ENTRIES SHOWN -
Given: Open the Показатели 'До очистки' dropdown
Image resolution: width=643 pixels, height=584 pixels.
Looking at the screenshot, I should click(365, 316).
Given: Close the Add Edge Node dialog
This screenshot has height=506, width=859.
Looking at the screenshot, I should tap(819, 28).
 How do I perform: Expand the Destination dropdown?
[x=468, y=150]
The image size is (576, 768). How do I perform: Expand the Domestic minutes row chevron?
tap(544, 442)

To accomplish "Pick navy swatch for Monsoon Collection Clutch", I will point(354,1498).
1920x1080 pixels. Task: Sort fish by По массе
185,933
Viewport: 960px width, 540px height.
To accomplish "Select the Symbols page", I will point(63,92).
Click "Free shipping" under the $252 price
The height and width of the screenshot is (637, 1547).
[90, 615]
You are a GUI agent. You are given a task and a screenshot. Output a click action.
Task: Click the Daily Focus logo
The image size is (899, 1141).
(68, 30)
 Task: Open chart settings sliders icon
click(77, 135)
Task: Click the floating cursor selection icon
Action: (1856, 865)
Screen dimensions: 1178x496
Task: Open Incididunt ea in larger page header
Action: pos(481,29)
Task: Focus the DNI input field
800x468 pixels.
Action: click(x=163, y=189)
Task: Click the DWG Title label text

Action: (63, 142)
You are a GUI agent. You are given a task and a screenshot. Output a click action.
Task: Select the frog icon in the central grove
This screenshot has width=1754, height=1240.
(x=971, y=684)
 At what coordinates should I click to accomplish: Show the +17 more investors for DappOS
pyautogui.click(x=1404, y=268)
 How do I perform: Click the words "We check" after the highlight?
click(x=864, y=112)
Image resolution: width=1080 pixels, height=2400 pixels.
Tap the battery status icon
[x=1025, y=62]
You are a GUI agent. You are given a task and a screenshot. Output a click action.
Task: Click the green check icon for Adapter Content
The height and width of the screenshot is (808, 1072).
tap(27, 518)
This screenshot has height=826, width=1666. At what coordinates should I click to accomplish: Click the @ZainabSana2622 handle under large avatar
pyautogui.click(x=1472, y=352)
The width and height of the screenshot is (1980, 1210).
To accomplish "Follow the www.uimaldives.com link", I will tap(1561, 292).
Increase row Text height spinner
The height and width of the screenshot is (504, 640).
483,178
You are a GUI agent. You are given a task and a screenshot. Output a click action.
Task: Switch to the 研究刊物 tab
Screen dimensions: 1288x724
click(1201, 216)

PROBLEM DETAILS - Retype the records in full. Keep every line identical to the original.

ANSWER BELOW -
Given: Open the Показатели 'До очистки' dropdown
Image resolution: width=643 pixels, height=584 pixels.
Looking at the screenshot, I should click(365, 316).
Given: Close the Add Edge Node dialog
This screenshot has height=506, width=859.
Looking at the screenshot, I should tap(819, 28).
 How do I perform: Expand the Destination dropdown?
[x=468, y=150]
The image size is (576, 768). How do I perform: Expand the Domestic minutes row chevron?
tap(544, 442)

To accomplish "Pick navy swatch for Monsoon Collection Clutch", I will point(354,1498).
1920x1080 pixels. Task: Sort fish by По массе
185,933
Viewport: 960px width, 540px height.
To accomplish "Select the Symbols page", I will point(63,92).
Click "Free shipping" under the $252 price
The height and width of the screenshot is (637, 1547).
[90, 615]
You are a GUI agent. You are given a task and a screenshot. Output a click action.
Task: Click the Daily Focus logo
The image size is (899, 1141).
(68, 30)
 Task: Open chart settings sliders icon
click(77, 135)
Task: Click the floating cursor selection icon
Action: (1856, 865)
Screen dimensions: 1178x496
Task: Open Incididunt ea in larger page header
Action: pos(481,29)
Task: Focus the DNI input field
800x468 pixels.
Action: click(x=163, y=189)
Task: Click the DWG Title label text

Action: (63, 142)
You are a GUI agent. You are given a task and a screenshot. Output a click action.
Task: Select the frog icon in the central grove
This screenshot has width=1754, height=1240.
(x=971, y=684)
 At what coordinates should I click to accomplish: Show the +17 more investors for DappOS
pyautogui.click(x=1404, y=268)
 How do I perform: Click the words "We check" after the highlight?
click(x=864, y=112)
Image resolution: width=1080 pixels, height=2400 pixels.
Tap the battery status icon
[x=1025, y=62]
You are a GUI agent. You are given a task and a screenshot. Output a click action.
Task: Click the green check icon for Adapter Content
The height and width of the screenshot is (808, 1072).
tap(27, 518)
This screenshot has height=826, width=1666. At what coordinates should I click to accomplish: Click the @ZainabSana2622 handle under large avatar
pyautogui.click(x=1472, y=352)
The width and height of the screenshot is (1980, 1210).
To accomplish "Follow the www.uimaldives.com link", I will tap(1561, 292).
Increase row Text height spinner
The height and width of the screenshot is (504, 640).
483,178
You are a GUI agent. You are given a task and a screenshot. Output a click action.
Task: Switch to the 研究刊物 tab
Screen dimensions: 1288x724
click(1201, 216)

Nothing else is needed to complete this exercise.